Sejak serangan terhadap ibu kota AS pada 6 Januari 2021, banyak orang di Brasil khawatir pendukung sayap kanan Jair Bolsonaro akan melakukan tindakan kekerasan serupa. Perlu waktu dua tahun dua hari agar ketakutan ini menjadi kenyataan.
Pada hari Minggu, kerumunan pendukung mantan Presiden Jair Bolsonaro menyerbu markas tiga cabang pemerintahan, membuat polisi kewalahan dan menciptakan kekacauan dan kekerasan di jantung kota Brasília, ibu kota federal negara tersebut.
Namun, berbeda dengan kerusuhan di ibu kota, Kongres dan Mahkamah Agung Brasil sedang menjalani masa reses hingga bulan Februari, yang berarti sebagian besar gedung-gedung publik tersebut kosong pada saat invasi terjadi. Selain itu, Presiden Luiz Inácio Lula da Silva tidak berada di Brasília.

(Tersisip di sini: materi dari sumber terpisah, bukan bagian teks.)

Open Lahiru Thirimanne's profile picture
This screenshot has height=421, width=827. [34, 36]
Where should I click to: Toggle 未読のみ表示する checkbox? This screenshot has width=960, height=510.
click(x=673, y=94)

Gambar-gambar yang dibagikan di media sosial menunjukkan massa radikal merusak gedung Kongres dan Mahkamah Agung, serta Istana Planalto (tempat kantor presiden berada).
Lebih dari 100 bus yang membawa pendukung Jair Bolsonaro tiba di ibu kota federal pada akhir pekan untuk melakukan unjuk rasa guna mengikuti pemilu 2022 – yang mempertemukan mantan presiden sayap kanan Jair Bolsonaro dengan selisih tipis melawan Luiz Inácio Lula da Silva yang kalah.

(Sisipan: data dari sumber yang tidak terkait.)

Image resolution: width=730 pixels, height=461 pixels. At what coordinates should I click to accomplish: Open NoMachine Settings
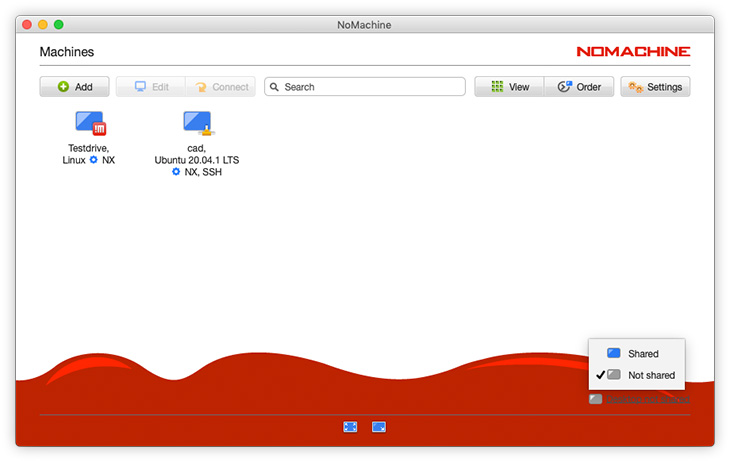(x=655, y=87)
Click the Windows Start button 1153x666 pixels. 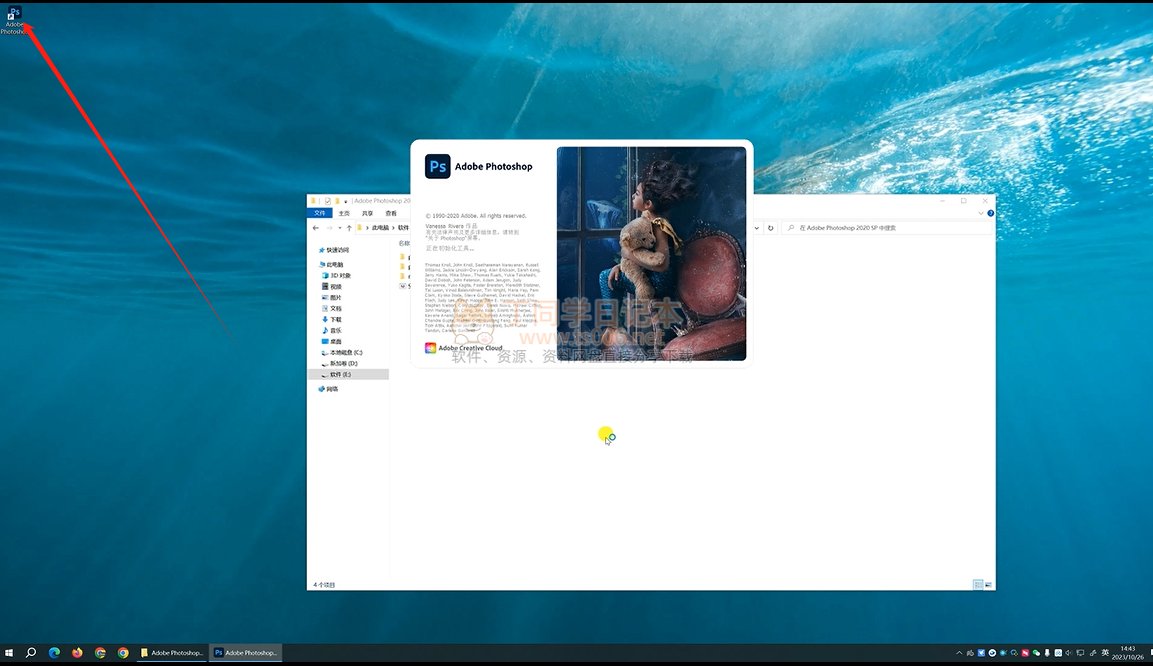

Meskipun ada ribuan orang yang datang, pihak berwenang setempat berencana menangani protes dengan kehadiran polisi yang relatif kecil dan minimal. Anderson Torres, yang berperan sebagai Mr. yang menjabat sebagai menteri kehakiman pada masa Bolsonaro kini menjadi pejabat tinggi keamanan di Brasília. Nyatanya, menampilkan cuplikan video petugas polisi berbicara dan berfoto dengan para perusuh saat kelompok radikal menyerbu gedung-gedung publik.
Gleisi Hoffmann, ketua Partai Pekerja Lula, mengatakan pemerintah ibu kota “tidak bertanggung jawab” dalam menangani krisis ini. “Ini adalah kejahatan yang sudah lama diumumkan terhadap demokrasi, kehendak pemilih,” katanya kata di Twitter. “Gubernur (Brasília) (Ibaneis Rocha) dan menteri keamanan Bolsonarian bertanggung jawab atas apa pun yang terjadi.”
Menteri Kehakiman Flávio Dino mentweet bahwa pemerintah daerah Brasília “mengatakan bantuan telah diminta.” Tn. Dino mengaku berada di Markas Kementerian Kehakiman, hanya beberapa meter dari lokasi kerusuhan terjadi.
Mahkamah Agung juga sedang membahas persetujuan intervensi federal terhadap aparat keamanan Brasília karena ketidakmampuan polisi setempat – serta Polisi Kongres – untuk menangani situasi tersebut.
Pada pukul 16:00, pihak berwenang mengirim kavaleri untuk melakukan demonstrasi. Di luar gedung-gedung publik, polisi melemparkan bom gas air mata ke arah para perusuh. Air dan listrik diperkirakan akan terputus dari semua bangunan.
Sumber polisi mengatakan Laporan Brasil bahwa setidaknya tiga jurnalis diserang, sementara ada banyak laporan tentang anggota pers yang peralatannya dirusak dan dicuri.
Sejak pemilu 30 Oktober, para pendukung Bolsonaro terus melakukan tindakan kekerasan dalam upaya untuk membatalkan hasil pemilu. Pertama, mereka mencoba mencekik perekonomian dengan memblokir jalan raya federal yang penting bagi rantai pasokan Brasil. Mereka juga melakukan aksi vandalisme di hari pengesahan kemenangan Lula. Pada Malam Natal, polisi menemukan sebuah bom di dekat bandara Brasília – hanya beberapa hari sebelum Lula dilantik sebagai presiden.
Pada tanggal 30 Desember, Tn. Bolsonaro menyampaikan pidato perpisahan di media sosial, mengatakan kepada para pendukungnya bahwa ia telah “melakukan segalanya” untuk mengembalikan hasil pemilu “sesuai dengan empat baris Konstitusi” dan menghindari tanggung jawab atas tindakan kekerasan. oleh para pendukungnya yang paling radikal.